Однако близость первого плана составляет для живописи, придерживающейся прямой перспективы (т.е. для всей европейской живописи), трудную проблему – нечто вроде камня преткновения, о чем было давно известно. Дело в том, что при прямой перспективе мы видим даль, глядя вперед, а чтобы увидеть землю под ногами, должны голову опустить, – картина же (до кубизма, когда она стала как бы монтироваться из кусков) пишется увиденной только одной парой глаз, с одной точки зрения. Поэтому европейское искусство предпочитало самый ближний план картины просто пропускать. И поэтому так заметно и так странно, что в русских пейзажах 1860–1870-х годов не просто этот план всегда есть, не просто он всегда подчеркнут, но еще и усугублен до невыносимости. Все эти сложности с первым планом усиливаются, когда в картине низкая точка зрения – первый план тогда резко перспективно сокращается, гораздо резче, чем пространство всей остальной картины, которое как бы не успевает за ним. Русские пейзажисты 1860–1870-х годов не только не избегали этого довольно дискомфортного эффекта, но, напротив, упорно приближали первый план в своих низких, плоских, унылых пейзажах. Мало того, это происходило не тогда, когда художник писал этюд с натуры и, казалось бы, мог внимательно следить за былинками и сыроежками на первом плане, – на пленэре они его, как правило, не интересовали, он писал лишь общее впечатление. Художник начинал нагнетать первый план и прописывать сыроежки уже на стадии картины, в мастерской, – сознательно и принципиально. Сохранился натурный рисунок Фёдора Васильева для картины, пустое нижнее поле которого расчерчено на квадраты и помечено словами «написать надо». Посылая из Ялты в Петербург на конкурс свою картину «Мокрый луг», Васильев в письме к своему другу Крамскому особенно просил позаботиться о том, чтобы уровень рамы по нижнему (именно по нижнему!) краю доходил точно до обозначенной им линии, не ниже и не выше.
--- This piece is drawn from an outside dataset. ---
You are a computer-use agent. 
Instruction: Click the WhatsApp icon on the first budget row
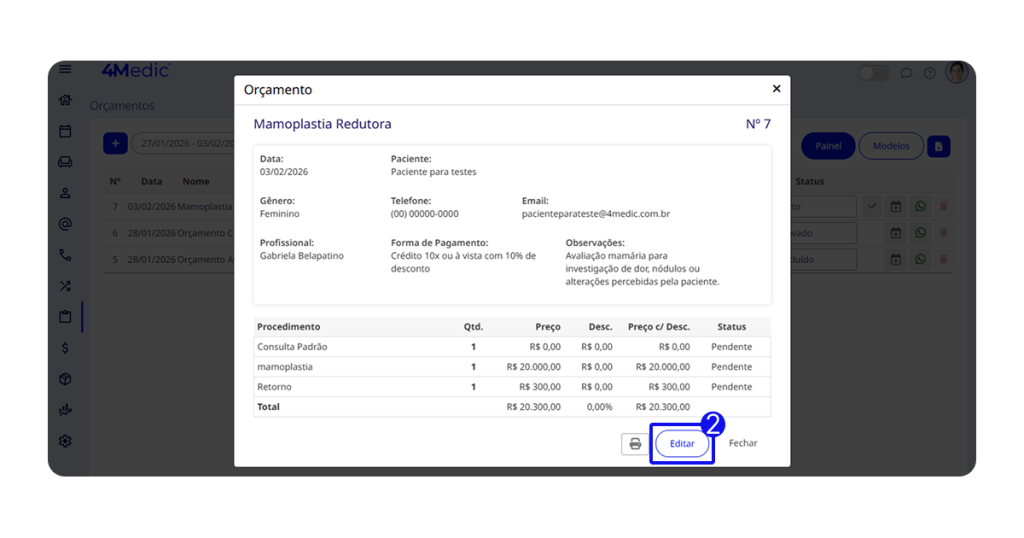[920, 207]
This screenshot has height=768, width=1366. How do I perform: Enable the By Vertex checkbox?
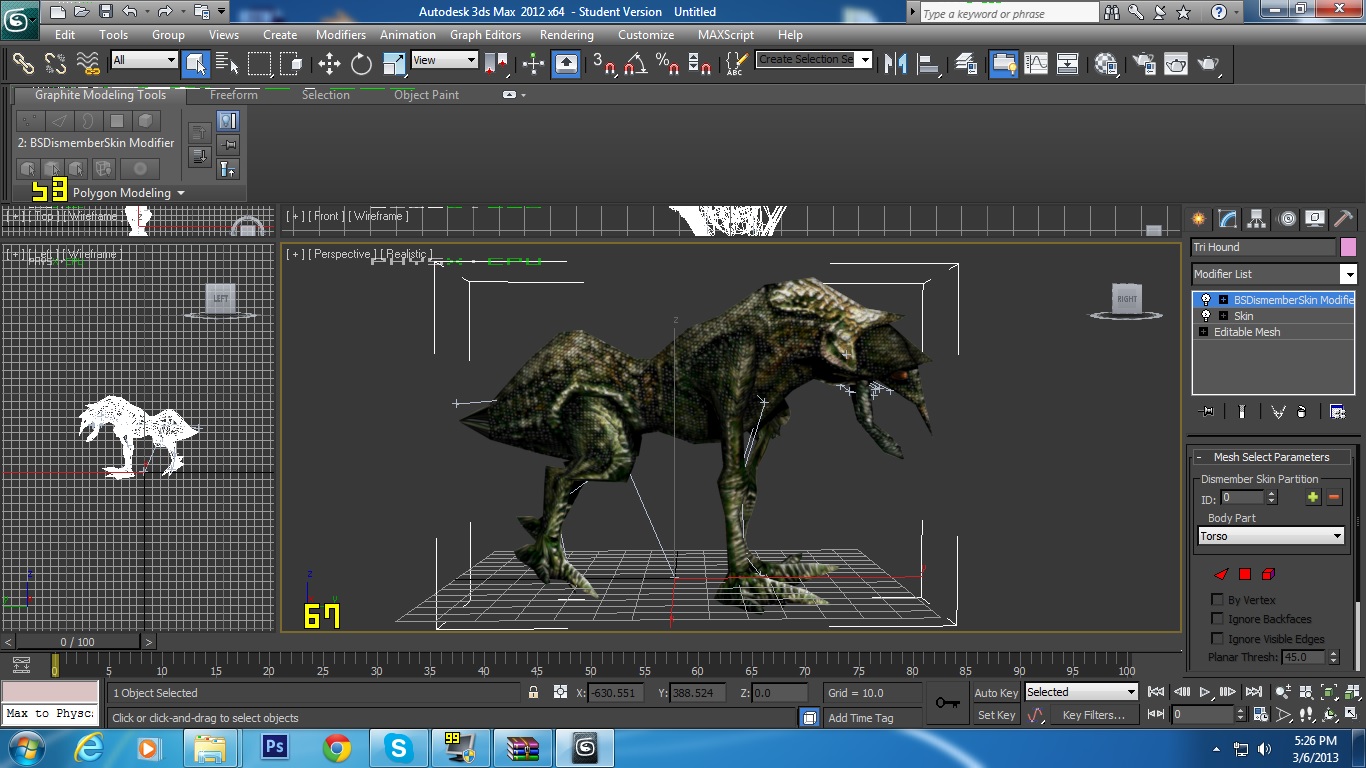point(1217,600)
Почти все упомянутые живописцы не упускали возможности изобразить на первом плане какую-нибудь рытвину, след от полозьев, мостки или просто бревна, уходящие прямо, в самом резком, каком только возможно, перспективном сокращении, вглубь, так что зритель по этой колее стремительно повергается в картину, – а потом оказывается там брошенным в некотором недоумении, поскольку мостки кончаются, а следы от саней круто поворачивают вбок, и перспектива выветривается. В этом центре картины живописец Фёдор Васильев часто помещал зеркало стоячей воды, болото или какую-нибудь лужу, на которую направлен резкий луч света из-под тучи, как в «Мокром луге» («Восход над болотом» был его заветным сюжетом, он мечтал создать на эту тему очень серьезную картину, с этической программой). Этот «пустой центр» еще более усиливал впечатление немоты, паралича – в эпоху, когда академические правила требовали размещать в середине пейзажа купу деревьев. Пространство, таким образом, сильно раздвинуто во все стороны и одновременно стянуто к центру, что ясно читается как драма личности в превосходящем ее «общем». Широта пространства при неподвижности зрителя и есть то, что «теснит грудь».